Avec le départ des Casques bleus du Mali ordonné par la junte au pouvoir, et l’ordre similaire de départ de la mission de l’ONU en République démocratique du Congo, l’UA et les missions régionales jouent un rôle croissant dans la gestion des conflits sur le continent.
L’UA et les missions régionales répondent plus rapidement aux crises et leurs règles de déploiement sont plus polyvalentes. Contrairement à l’ONU, l’UA n’exige pas d’accord de paix précédant le déploiement, comme le démontre l’AMISOM.
« La volonté de l’UA pour défier la doctrine internationale du maintien de la paix a permis aux acteurs régionaux de s’adapter aux conflits armés du 21ème siècle d’une façon que l’ONU n’a pas émulé », a récemment écrit l’analyste Nate Allen pour le Centre d’études stratégiques de l’Afrique (CESA).
Grâce à leurs capacités de réponse rapide, à leur polyvalence, à l’amélioration de la coordination régionale et de l’engagement envers la politique de non-indifférence de l’UA face aux violations des droits de l’homme, les opérations de paix sous l’égide africaine comblent les vides laissés par les opérations internationales, selon le Dr Allen.
« Elles illustrent le rôle singulier que les acteurs régionaux peuvent jouer pour relever des défis de sécurité communs. »
Depuis 2000, l’UA et les groupes régionaux ont créé 38 missions de maintien de la paix. Leur taille varie d’une douzaine ou moins de participants à 22.000 soldats déployés au sein de l’AMISOM. En 2022, l’AMISOM a été rebaptisée l’Atmis, mission de transition de l’UA en Somalie, pour refléter les progrès du pays vers la restauration de l’ordre et l’auto-défense.
L’Atmis projette de retirer progressivement ses gardiens de la paix jusqu’à la fin 2024. En septembre, le gouvernement somalien a demandé à l’UA de reporter de trois mois le premier retrait pour donner aux forces somaliennes le temps de se regrouper après les attaques des shebabs.

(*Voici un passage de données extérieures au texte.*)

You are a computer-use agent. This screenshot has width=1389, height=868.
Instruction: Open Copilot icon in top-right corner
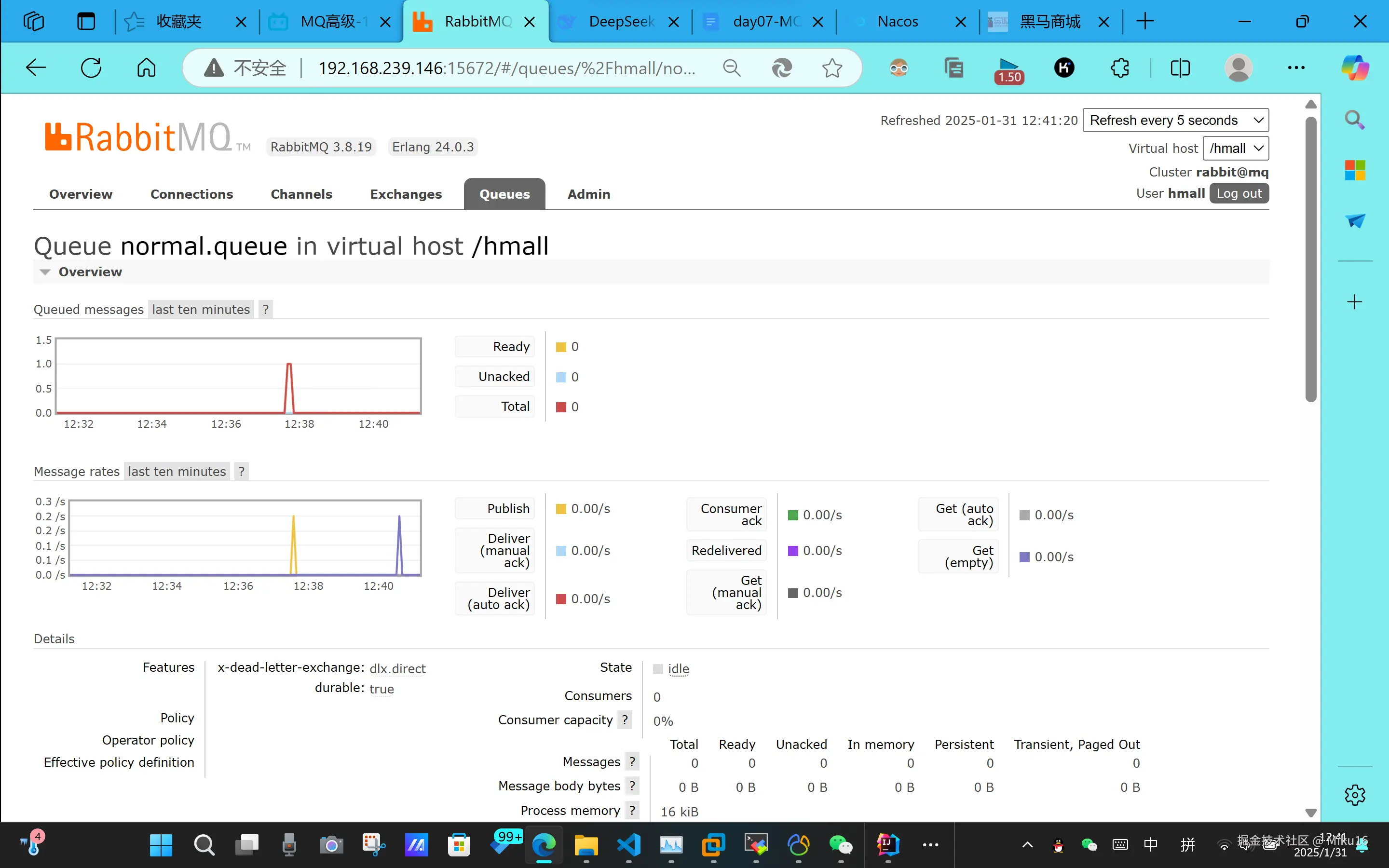click(x=1355, y=68)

Malgré leurs succès, les missions de maintien de la paix sous l’égide africaine continuent à affronter des défis importants, selon les analystes.
Le plus grand défi semble être l’argent. Les grandes missions telles que l’AMISOM/Atmis dépendent presque entièrement du financement des Nations unies, de l’Union européenne et d’autres donneurs internationaux.
Le fonds pour la paix de l’UA, établi pour financer les missions de maintien de la paix, a recueilli un peu plus de la moitié des 400 millions de dollars qu’il espère collecter. Selon le Dr Allen, ce montant est « à peine suffisant pour financer un déploiement expéditionnaire de taille modeste pendant un an ».
Le plan de l’UA visant à créer une force africaine en attente (FAA) continentale à réponse rapide reste aussi en-deçà de ses objectifs car les pays refusent de fournir des troupes en faveur des blocs régionaux tels que la Communauté d’Afrique de l’Est (CAE), déclare le Dr Allen. En plus de cela, les forces déployées dans les missions de l’UA ou les missions régionales ont parfois été accusées de violer les normes de professionnalisme en pratiquant la corruption, les abus sexuels et les assassinats extra-judiciaires, ajoute-t-il.
Malgré ces défis, les opérations de maintien de la paix sous l’égide africaine ont montré qu’elles pouvaient s’adapter aux nombreux problèmes de sécurité variés sur le continent, écrit le Dr Allen.
« L’innovation continue dans les opérations de paix sous l’égide africaine sera cruciale pour améliorer leur efficacité à affronter les conflits armés plus complexes du continent. »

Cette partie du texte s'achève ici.